The Maker The Charles Causley Literary Blog
From Spring Showers to April Flowers – How you can use Springtime to Inspire Poetry
Finally! With bated breath, I think we can confidently claim that spring has come. From my bedroom window, I can see yellow daffodils poking up from the ground as well as bits of blue sky beginning to shine through the clouds. For many, spring marks a time of rebirth and reinvention. So, what better time to reinvent your creative writing? Continue reading for some springtime–themed prompts which are sure to start your season of poetry writing off on the right foot.
Prompt One: ‘When I Sit Very Still’
This prompt, dreamed up by nature poet Rosemary Wahtola Trommer, invites you to use the changing natural world around you to inspire some poetry…
- Take a pen and paper outside and sit somewhere comfortable.
- Take in the springtime around you, what do you hear? Smell? Touch? See?
- Once you’ve ‘tuned in’ to the scene, use your pen and pad to write- “When I sit very still…”
- Following this opening, write 4 lines in total about what you hear.
- Continue this 4-line pattern 4 times, each time focusing on a different sense.
Prompt 2: ‘Scrapbooking’
I did this activity myself on a writing retreat in 2019. Though it was springtime, I was up in the north of Scotland and was greeted in the morning with a thick layer of snow which meant we couldn’t venture outside for that day’s activity. When the spring sun fails you, perhaps try this indoor activity to keep your creative juices flowing…
- Collect whatever old magazines, newspapers or leaflets you may have lying around your house.
- Sift through them, cutting out any words you might find inspirational or intriguing.
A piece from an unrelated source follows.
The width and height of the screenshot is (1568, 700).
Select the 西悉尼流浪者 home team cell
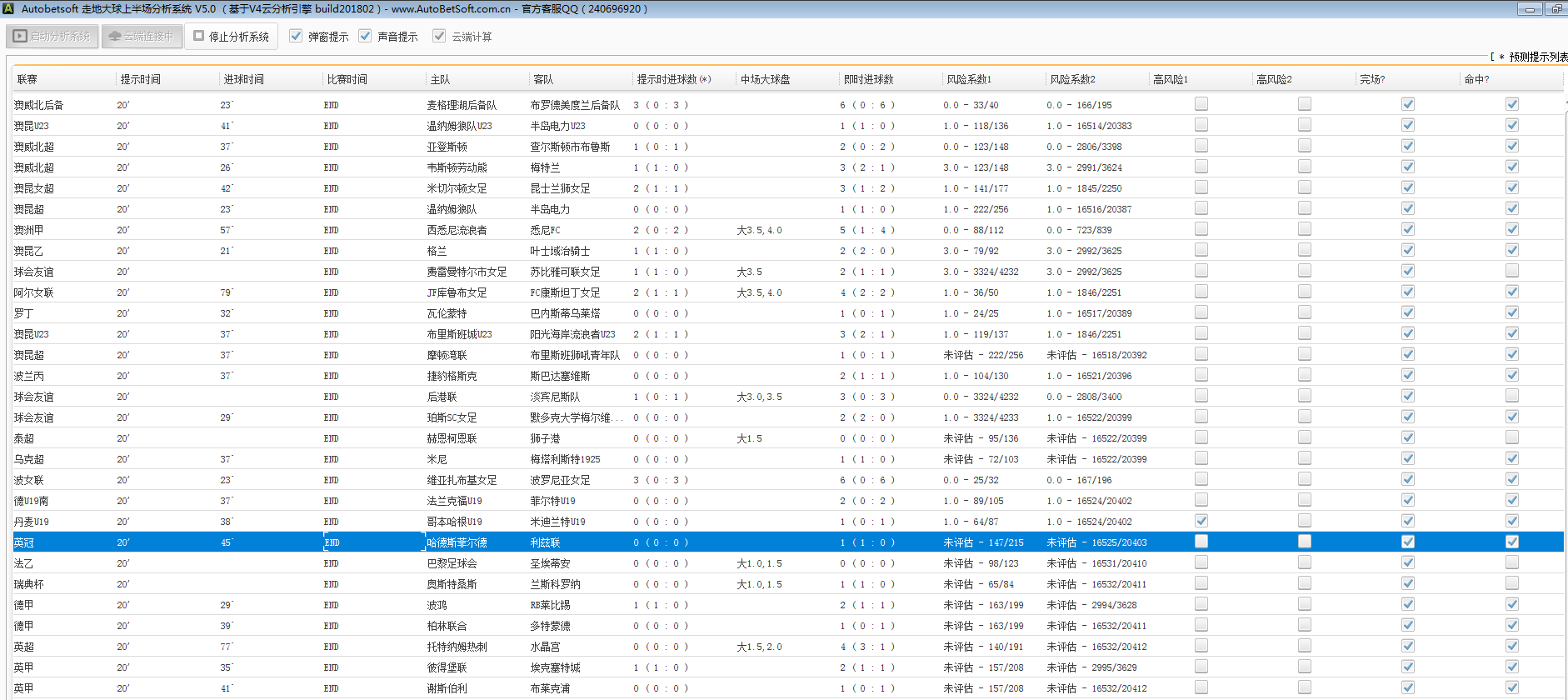coord(457,230)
You may want to select words that refer to nature or the coming of spring.
- From your off cuttings piece together a poem, allowing the random assortment of words to form a piece of creative writing.
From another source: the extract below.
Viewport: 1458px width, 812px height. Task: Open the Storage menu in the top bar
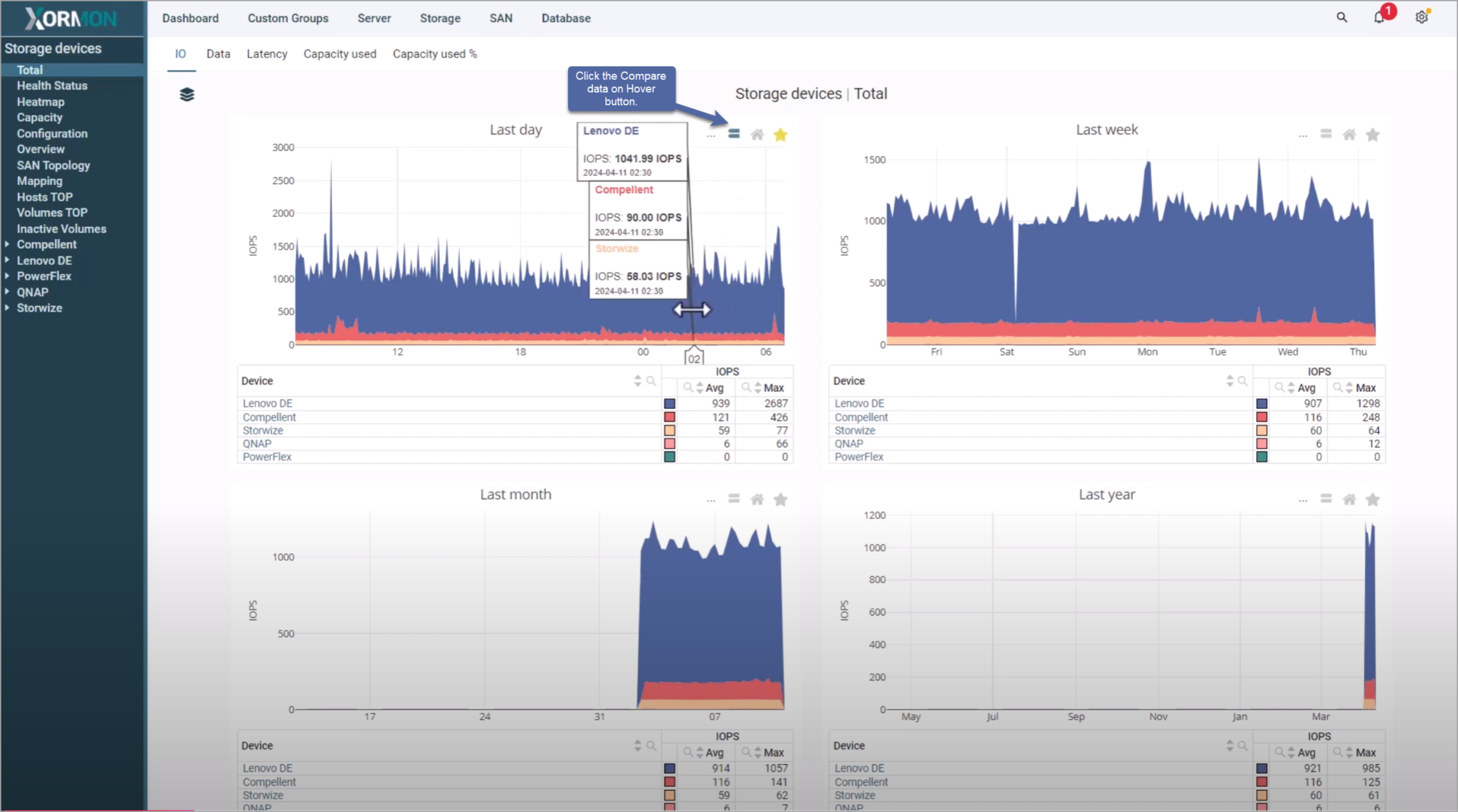440,18
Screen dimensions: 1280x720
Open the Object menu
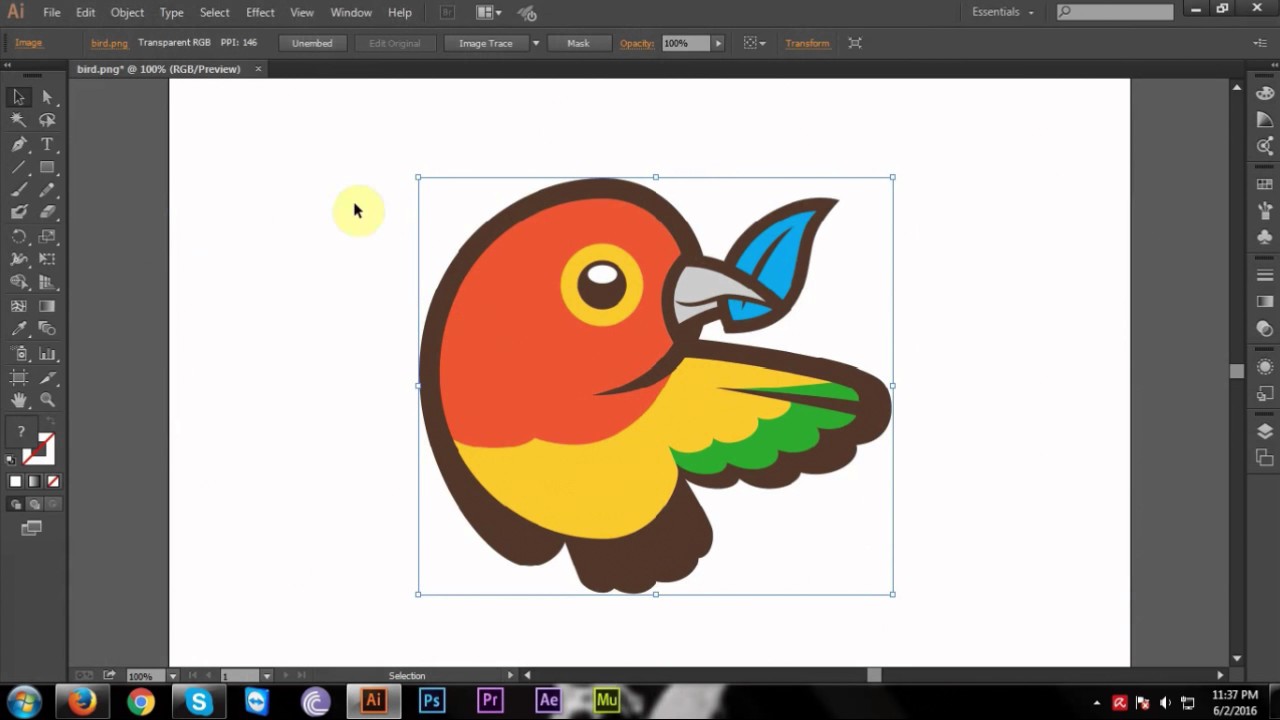[127, 12]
- Once you’re happy with your final product, glue down your words onto a piece of paper to create your final piece!
This is the poem I created on that writing retreat in 2019.
Prompt 3: ‘A Nature Study’
Nature poets have been known to hone on one part of the natural world to inspire their creative writing. George Herbert used ‘The Flower’ to connote the human spirit being brought back to life after the winter, while Gilbert White uses the unrested wren to represent the coming of spring…
- Select something from nature that you see as representational of spring. E.g., Daffodils, tadpoles, and birds.
- Consider this symbol of spring, what are its certain features and functions that make it ‘spring-like’ to you?
- It’s time to get metaphorical – from your musings write a couple of stanzas about how this singular object represents the new season.
Hopefully, these activities have given you a few ideas on how you can incorporate the change in season into your poetic writing!